E’ con questa frase che Susanna Camusso, numero uno della CGIL, annuncia il proseguimento a oltranza della mobilitazione se non ci saranno svolte concrete sul lavoro. ”Non si salva il Paese senza salvare gli italiani, e cioè i lavoratori, non quelli che portano i capitali all’estero”, dice perentoria dal palco della manifestazione per gli esodati. “Il governo convochi subito un incontro e offra una soluzione. Senza questa, continueremo la mobilitazione perché non lasciamo i lavoratori per strada”.
“Il messaggio che arriva dopo il calcolo fatto dal governo ieri è che gli esodati non esistono, sono dei fantasmi. Ma nessuno si può permettere di giocare su questo”, afferma la Camusso, che rimarca: “Se il governo conferma 65mila esodati, a noi non resta che una strada: chiedere il licenziamento del presidente dell’Inps perché incapace di governare i contributi”.
Esodati?
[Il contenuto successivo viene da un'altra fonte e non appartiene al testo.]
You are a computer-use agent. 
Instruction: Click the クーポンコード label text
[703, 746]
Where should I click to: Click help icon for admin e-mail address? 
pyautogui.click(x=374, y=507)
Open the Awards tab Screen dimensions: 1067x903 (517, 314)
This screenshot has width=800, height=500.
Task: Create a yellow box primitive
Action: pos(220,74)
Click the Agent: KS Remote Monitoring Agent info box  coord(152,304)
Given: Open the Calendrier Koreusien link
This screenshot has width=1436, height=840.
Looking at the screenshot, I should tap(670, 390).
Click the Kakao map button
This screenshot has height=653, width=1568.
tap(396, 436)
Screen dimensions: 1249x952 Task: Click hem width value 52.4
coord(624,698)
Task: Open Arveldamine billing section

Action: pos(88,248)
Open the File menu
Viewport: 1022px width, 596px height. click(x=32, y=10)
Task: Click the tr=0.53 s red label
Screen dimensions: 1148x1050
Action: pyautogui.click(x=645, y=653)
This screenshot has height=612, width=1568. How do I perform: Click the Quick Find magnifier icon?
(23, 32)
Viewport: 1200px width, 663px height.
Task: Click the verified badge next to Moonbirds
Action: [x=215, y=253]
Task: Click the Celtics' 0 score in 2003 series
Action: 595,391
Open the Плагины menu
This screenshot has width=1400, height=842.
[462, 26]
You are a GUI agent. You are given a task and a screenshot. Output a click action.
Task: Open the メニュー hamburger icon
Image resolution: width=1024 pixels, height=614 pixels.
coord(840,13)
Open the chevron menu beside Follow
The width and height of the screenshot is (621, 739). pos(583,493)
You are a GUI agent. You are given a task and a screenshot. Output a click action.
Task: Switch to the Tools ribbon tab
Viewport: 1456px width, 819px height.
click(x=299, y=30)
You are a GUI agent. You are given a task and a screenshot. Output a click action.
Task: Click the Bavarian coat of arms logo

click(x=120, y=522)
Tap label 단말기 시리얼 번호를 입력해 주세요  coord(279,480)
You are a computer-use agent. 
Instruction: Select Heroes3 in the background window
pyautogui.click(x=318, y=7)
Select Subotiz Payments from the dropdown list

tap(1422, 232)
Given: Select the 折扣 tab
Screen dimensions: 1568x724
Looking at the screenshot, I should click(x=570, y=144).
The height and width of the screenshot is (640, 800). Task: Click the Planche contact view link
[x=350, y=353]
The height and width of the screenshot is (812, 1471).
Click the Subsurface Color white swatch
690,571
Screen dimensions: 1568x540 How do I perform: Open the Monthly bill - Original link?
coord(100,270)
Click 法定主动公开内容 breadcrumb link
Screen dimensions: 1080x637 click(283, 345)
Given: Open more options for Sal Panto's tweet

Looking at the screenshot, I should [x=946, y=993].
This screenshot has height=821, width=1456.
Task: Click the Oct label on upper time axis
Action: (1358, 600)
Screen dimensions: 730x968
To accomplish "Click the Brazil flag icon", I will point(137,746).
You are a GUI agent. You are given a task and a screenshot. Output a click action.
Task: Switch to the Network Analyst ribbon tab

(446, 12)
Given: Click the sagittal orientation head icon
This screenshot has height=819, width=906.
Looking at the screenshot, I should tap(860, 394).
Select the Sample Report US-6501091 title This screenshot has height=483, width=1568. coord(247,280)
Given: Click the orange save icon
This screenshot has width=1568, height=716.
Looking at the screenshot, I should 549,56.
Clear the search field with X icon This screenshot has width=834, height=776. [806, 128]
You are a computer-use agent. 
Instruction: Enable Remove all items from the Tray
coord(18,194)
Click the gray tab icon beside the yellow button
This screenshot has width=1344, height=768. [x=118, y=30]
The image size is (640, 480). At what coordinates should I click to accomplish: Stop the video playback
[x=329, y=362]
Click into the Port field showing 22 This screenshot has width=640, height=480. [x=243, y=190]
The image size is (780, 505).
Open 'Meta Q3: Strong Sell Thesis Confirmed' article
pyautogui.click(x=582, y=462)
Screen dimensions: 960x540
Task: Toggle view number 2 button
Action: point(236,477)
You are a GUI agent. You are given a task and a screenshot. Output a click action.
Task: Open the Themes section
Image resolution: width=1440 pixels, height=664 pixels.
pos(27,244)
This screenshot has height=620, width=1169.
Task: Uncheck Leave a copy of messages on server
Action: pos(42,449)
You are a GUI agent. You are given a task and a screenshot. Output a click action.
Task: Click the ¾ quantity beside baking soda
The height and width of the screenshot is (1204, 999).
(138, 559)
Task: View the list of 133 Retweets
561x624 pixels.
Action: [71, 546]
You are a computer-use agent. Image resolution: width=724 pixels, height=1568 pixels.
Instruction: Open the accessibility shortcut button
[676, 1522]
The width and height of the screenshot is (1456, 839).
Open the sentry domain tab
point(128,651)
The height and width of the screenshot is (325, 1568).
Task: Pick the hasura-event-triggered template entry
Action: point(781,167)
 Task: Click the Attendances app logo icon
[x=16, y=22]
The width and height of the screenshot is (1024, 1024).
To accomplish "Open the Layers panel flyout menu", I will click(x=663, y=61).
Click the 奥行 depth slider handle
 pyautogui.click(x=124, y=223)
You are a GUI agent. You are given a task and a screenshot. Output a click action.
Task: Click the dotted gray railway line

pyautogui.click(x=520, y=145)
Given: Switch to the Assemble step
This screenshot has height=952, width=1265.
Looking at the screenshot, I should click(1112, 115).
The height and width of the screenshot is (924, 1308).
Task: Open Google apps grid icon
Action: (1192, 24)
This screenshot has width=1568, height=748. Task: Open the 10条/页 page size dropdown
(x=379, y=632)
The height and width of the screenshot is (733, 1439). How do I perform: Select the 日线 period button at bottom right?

No, da oggi si chiamano ‘salvaguardati’. Infatti da stamattina sul sito del Ministero del lavoro il termine è stato cambiato. Da esodati a salvaguardati. Cambia qualcosa, a parte la parola tesa a tranquillizzare artificialmente chi si trova nella condizione di fuori dal mercato del lavoro e non ancora pensionabile? In realtà, al momento no. Rimangono lo stesso persone che d’un tratto, si sono ritrovate senza salario e pensione.
Queste persone, infatti, esodati o ‘salvaguardati’, avevano sottoscritto accordi con le proprie aziende che prevedevano un congruo indennizzo per licenziarsi su base volontaria. Questo indennizzo sarebbe dovuto bastare per vivere in maniera dignitosa fino al conseguimento dei requisiti per la pensione. Ma cosa è successo quindi per buttarli nella terra di nessuno, dei non lavoratori fuori da ogni tipo di assistenza? Semplice. Una volta firmato l’accordo, i termini di pensionamento sono stati stravolti, in particolare si è alzata l’età pensionabile tanto che la grande maggioranza di queste persone otterranno l’assegno svariati anni più tardi rispetto al previsto (e agli accordi), addirittura 5 o 6 anni dopo. E come vivranno nel frattempo? Non sono certo i figli del ministro Elsa Fornero, messi a lavorare in una fondazione creata ad hoc dalla banca di cui la mamma è vicepresidente. Al contrario dell’assunta a tempo indeterminato in due posti e figlia del ministro Fornero, gli esodati o salvaguardati, hanno davanti 5-6 anni di zero entrate in un’età in cui non è più possibile reinserirsi nel mercato del lavoro.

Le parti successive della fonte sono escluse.